TASKS TO COMPLETE ▸
• 1. In the EIGRP text, rewrite the paragraph beginning "Even though R2 looks like a viable backup path" as a bulleted list that keeps its main facts.
• 2. According to the EIGRP text, what is the actual name of the DUAL technology?
• 3. Quote the EIGRP text starting at "Even though R2" and ending at "for a loop.".

EXTRACT TO READ ▸
════

TopologyTableAllLinksR1

The show ip eigrp topology all-links command shows all possible paths to a network, including successors, FSs, and even those routes that are not FSs. R1’s FD to 192.168.1.0/24 is 2,170,112 via the successor R3. For R2 to be considered a FS, it must meet the FC. R2’s RD to R1 to reach 192.168.1.0/24 must be less the R1’s current FD. Per the figure, R2’s RD is 3,012,096, which is higher than R1’s current FD of 2,170,112.

Even though R2 looks like a viable backup path to 192.168.1.0/24, R1 has no idea that the path is not a potential loop back through itself. EIGRP is a distance vector routing protocol, without the ability to see a complete, loop-free topological map of the network. DUAL’s method of guaranteeing that a neighbor has a loop-free path is that the neighbor’s metric must satisfy the FC. By ensuring that the RD of the neighbor is less than its own FD, the router can assume that this neighboring router is not part of its own advertised route; thus, always avoiding the potential for a loop.

R2 can be used as a successor if R3 fails; however, there is a longer delay before adding it to the routing table. Before R2 can be used as a successor, DUAL must do further processing.

DUAL and convergence

 

The centerpiece of EIGRP is DUAL and its EIGRP route-calculation engine. The actual name of this technology is DUAL Finite State Machine (FSM). This FSM contains all of the logic used to calculate and compare routes in an EIGRP network. The figure shows a simplified version of the DUAL FSM.

════

Dataset records
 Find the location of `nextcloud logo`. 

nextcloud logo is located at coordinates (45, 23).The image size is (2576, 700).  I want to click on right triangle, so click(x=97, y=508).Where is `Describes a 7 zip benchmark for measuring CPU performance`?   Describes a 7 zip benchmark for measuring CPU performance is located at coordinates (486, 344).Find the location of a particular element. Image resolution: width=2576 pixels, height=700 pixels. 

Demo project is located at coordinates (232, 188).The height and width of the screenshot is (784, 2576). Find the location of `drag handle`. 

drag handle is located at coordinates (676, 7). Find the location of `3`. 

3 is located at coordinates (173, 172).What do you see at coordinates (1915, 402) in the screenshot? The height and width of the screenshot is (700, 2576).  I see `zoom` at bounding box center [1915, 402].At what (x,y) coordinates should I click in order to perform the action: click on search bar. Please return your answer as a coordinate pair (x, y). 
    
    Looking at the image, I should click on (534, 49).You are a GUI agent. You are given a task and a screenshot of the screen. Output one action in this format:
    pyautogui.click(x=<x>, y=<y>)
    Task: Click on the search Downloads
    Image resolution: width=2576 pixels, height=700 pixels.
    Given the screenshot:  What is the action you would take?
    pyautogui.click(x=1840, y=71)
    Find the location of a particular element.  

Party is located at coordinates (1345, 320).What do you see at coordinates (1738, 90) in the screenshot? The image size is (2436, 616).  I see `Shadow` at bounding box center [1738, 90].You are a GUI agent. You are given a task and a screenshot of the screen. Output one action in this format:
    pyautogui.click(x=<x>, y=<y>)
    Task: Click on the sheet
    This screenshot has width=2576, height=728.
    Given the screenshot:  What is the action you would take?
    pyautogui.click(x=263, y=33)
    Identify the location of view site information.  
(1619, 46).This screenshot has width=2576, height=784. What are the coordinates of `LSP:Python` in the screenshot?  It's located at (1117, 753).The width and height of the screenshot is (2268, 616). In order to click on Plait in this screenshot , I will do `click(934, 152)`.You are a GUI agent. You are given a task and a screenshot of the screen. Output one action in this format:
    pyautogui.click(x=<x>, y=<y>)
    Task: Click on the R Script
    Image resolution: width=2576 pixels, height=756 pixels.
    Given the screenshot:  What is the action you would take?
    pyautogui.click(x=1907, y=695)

════

TASK SOLUTIONS ▸
• 1.
- R2 looks like a workable backup path to 192.168.1.0/24, but R1 can't tell whether that path loops back through itself.
- EIGRP is a distance vector routing protocol and can't see a complete, loop-free topological map of the network.
- DUAL guarantees that a neighbor has a loop-free path by requiring the neighbor's metric to satisfy the FC.
- If the neighbor's RD is less than the router's own FD, the router can assume the neighbor isn't part of its own advertised route, which always avoids the potential for a loop.

• 2. DUAL Finite State Machine (FSM).

• 3.
Even though R2 looks like a viable backup path to 192.168.1.0/24, R1 has no idea that the path is not a potential loop back through itself. EIGRP is a distance vector routing protocol, without the ability to see a complete, loop-free topological map of the network. DUAL’s method of guaranteeing that a neighbor has a loop-free path is that the neighbor’s metric must satisfy the FC. By ensuring that the RD of the neighbor is less than its own FD, the router can assume that this neighboring router is not part of its own advertised route; thus, always avoiding the potential for a loop.